Mediadores y peritos piden poder participar en las decisiones en eventos como la DANA
El CAI, el Club de Aseguradores Internacionales, ha celebrado una mesa redonda sobre «Cómo los seguros enfrentan el cambio climático: Lecciones antes y después de la DANA». La sesión que contó con las participaciones de Francesc Rabassa, presidente del Club, y Jorge Benítez, presidente del Colegio de Valencia, y con Elena Jiménez de Andrade, presidenta del Colegio de Madrid, como encargada de moderar la mesa y formular diversas preguntas sobre la experiencia y gestión de la DANA a los ponentes.

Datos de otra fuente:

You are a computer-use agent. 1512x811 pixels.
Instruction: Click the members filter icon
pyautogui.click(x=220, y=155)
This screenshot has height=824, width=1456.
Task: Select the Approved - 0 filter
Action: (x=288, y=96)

Durante la mesa redonda, los ponentes Luis López Visús, director general de Espabrok; Eva Tomás, directora del Canal Corredores y Brokers de AXA; Víctor Muñoz, director del departamento pericial de Veta+, y Sonia Calzada, directora de Distribución de Zurich, compartieron las experiencias vividas durante la gestión de siniestros de la DANA de Valencia desde su actividad y organización, así como aportando las actividades e iniciativas llevadas a cabo por sus respectivas entidades, así como aportando su opinión en diversos puntos de mejora. Todos ellos alabaron tanto el papel de los mediadores como de los peritos. Desde la inmediatez y eficacia del trabajo realizado, como el estar desde el primer momento acompañando de cerca a los afectados y, en ocasiones, siendo «su paño de lágrimas» ante la catástrofe ocurrida, donde hogares y negocios se vieron devastados.

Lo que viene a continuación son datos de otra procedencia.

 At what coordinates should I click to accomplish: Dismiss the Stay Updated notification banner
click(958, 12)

Así mismo, tanto los ponentes como los asistentes al evento, celebraron la existencia de contar con un organismo como el Consorcio de Compensación de Seguros, no solo «indispensable para el sector, sino para la ciudadanía en momentos tan críticos como el vivido en la DANA». Sin embargo, la reflexión y opinión compartida por todos, fue la «falta de flexibilidad» por parte de los organismos públicos a la hora de poder gestionar los siniestros y realizar su labor de forma «rápida y efectiva» de cara a los aseguradores y afectados en generales.

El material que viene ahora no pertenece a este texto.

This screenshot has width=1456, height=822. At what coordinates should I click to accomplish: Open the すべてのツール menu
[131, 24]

Y evidenciaron su «sentimiento de frustración por, en muchas ocasiones, no poder actuar de una forma más rápida o, directamente, poder actuar», debido a no contar con los recursos suficientes, limitaciones de tiempo, regulación poco flexible dadas las circunstancias extraordinarias, por incompatibilidades técnicas a la hora de gestionar los siniestros, así como diversos fallos de comunicación con el Consorcio a la hora de notificar los siniestros para su indemnización. Un aspecto en el que el sector en su conjunto ha manifestado que «hay que estar mejorar preparado, ya que esta situación, de uno modo u otro, es evidente que ha a volver a ocurrir y deben poder realizar su trabajo para con el afectados de otro modo y que, mediadores y peritos también deberían estar presentes en la mesa de toma de decisiones en situaciones críticas con la vivida».